Les moins de vingt ans ne se rappellent certainement pas de Mohamed Ali Akid, cet attaquant du club sfaxien qui disputa avec l'équipe nationale de Tunisie la Coupe du Monde en 1978, en Argentine.
Il n'avait à l'époque que 28 ans.

Après ce mondial historique où il se distingua par son dynamisme et ses buts sans bavure, il rejoignit le Club saoudien Anasr Ryadh avec lequel il signa un contrat pour quelques années. Hélas ce contrat a été soudainement interrompu en 1979, suite à sa mort dans des conditions restées à l'époque mystérieuses, malgré la version officielle annonçant qu'il fut frappé par la foudre. Les foudres en Arabie Saoudite, ne sont pas très fréquentes. C'est un coup du sort qui laissa les membres de sa famille ainsi que ses amis, aussi coi que dubitatifs.

Après la Révolution, pour inciter la famille du défunt, de demander au parquet la réouverture de l'enquête, afin de déterminer les conditions réelles de la mort de leur fils.

Le procureur de la République ayant déclaré cette requête recevable a ordonné l'exhumation de la dépouille de l'intéressé afin de l'autopsier à nouveau.

Celle-ci a abouti dernièrement à la découverte de deux cartouches dont l'une était logée dans son œil et l'autre dans son bassin.

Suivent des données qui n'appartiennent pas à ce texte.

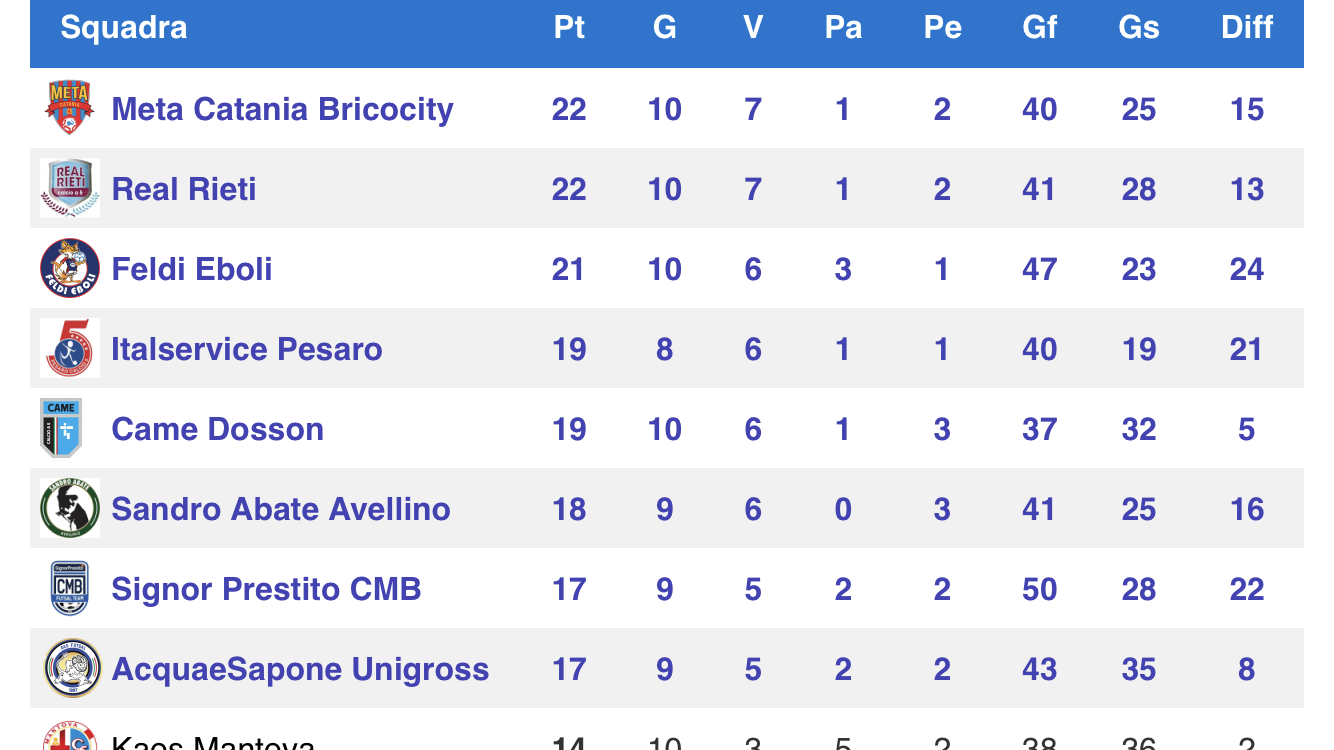This screenshot has height=750, width=1334.
Task: Click the Signor Prestito CMB name
Action: (x=266, y=589)
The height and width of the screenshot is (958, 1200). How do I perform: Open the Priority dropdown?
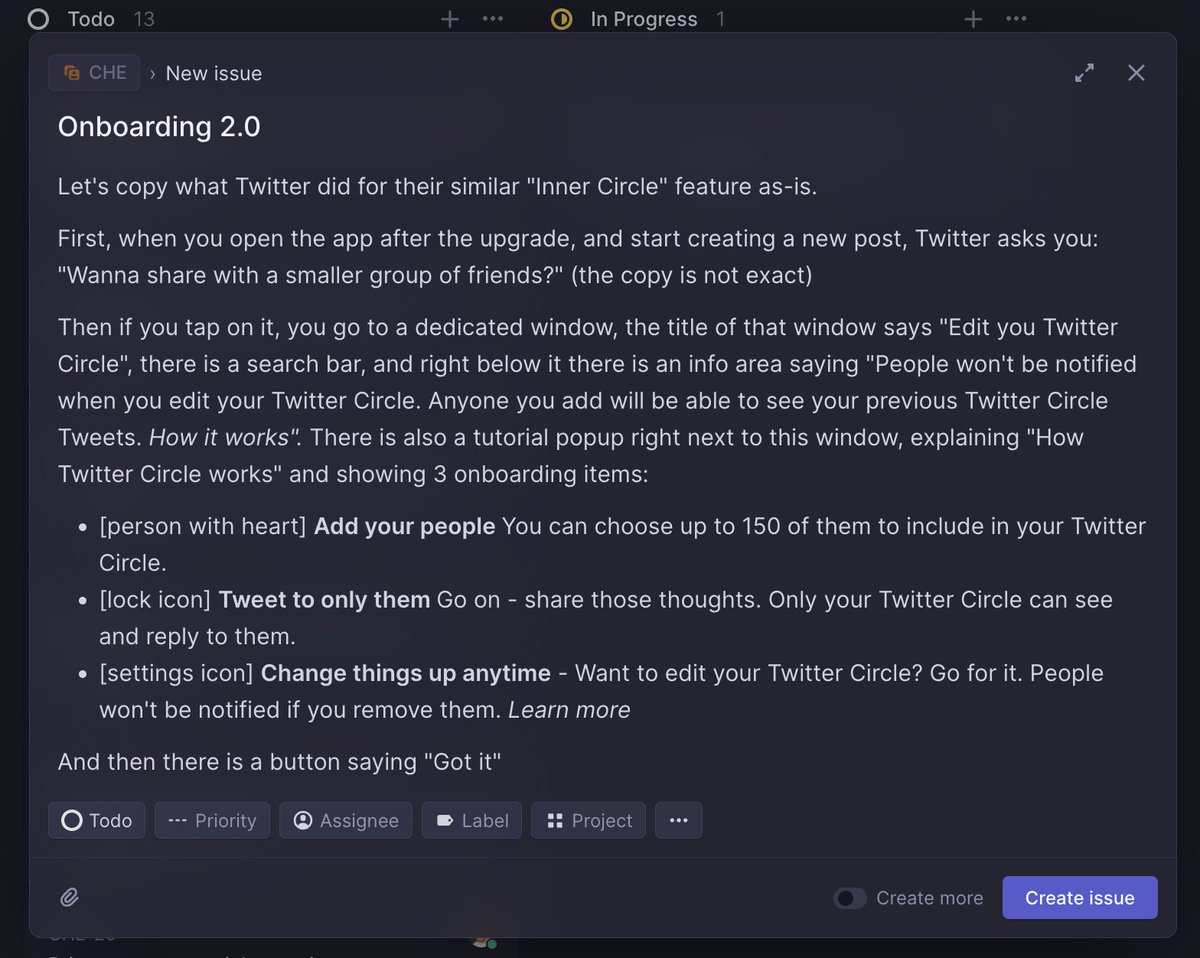tap(212, 820)
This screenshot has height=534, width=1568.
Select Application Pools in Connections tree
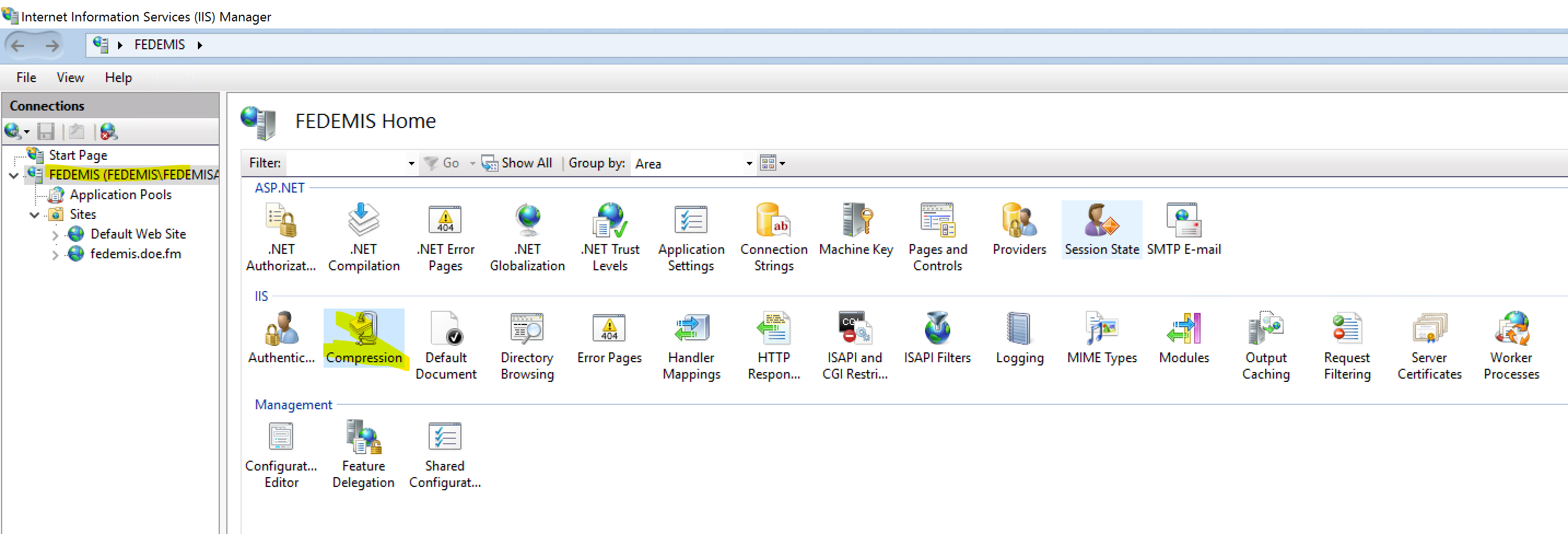click(120, 195)
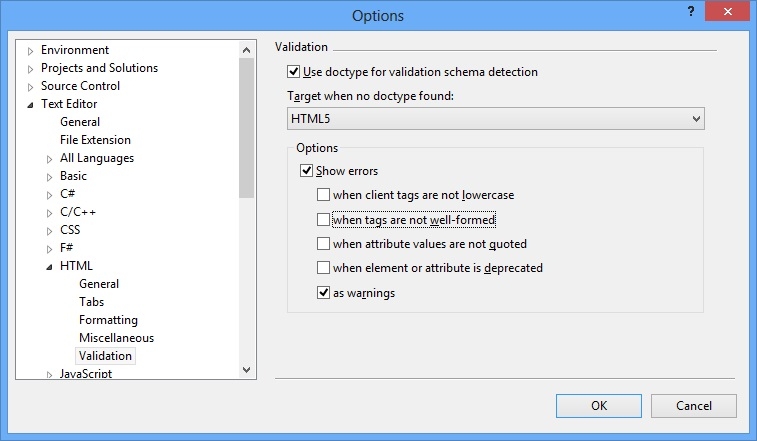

Le défunt a été donc bel et bien tué par balles, chose qui a été tue, pendant trente trois ans.

Maintenant que la vérité éclate au grand jour, quelle suite sera donnée à cette affaire ?

La famille du défunt et le procureur demanderont-ils aux autorités saoudiennes la réouverture du dossier en présence de ces nouveaux éléments ?

En tout état de cause, la famille de la victime est en droit de défendre ses droits sur cette base, et demander une réparation équitable aux responsables de ce crime occulté pour des raisons qu'on peut imaginer surtout pendant la conjoncture de l'époque, où les droits de l'Homme étaient bafoués, voire violés.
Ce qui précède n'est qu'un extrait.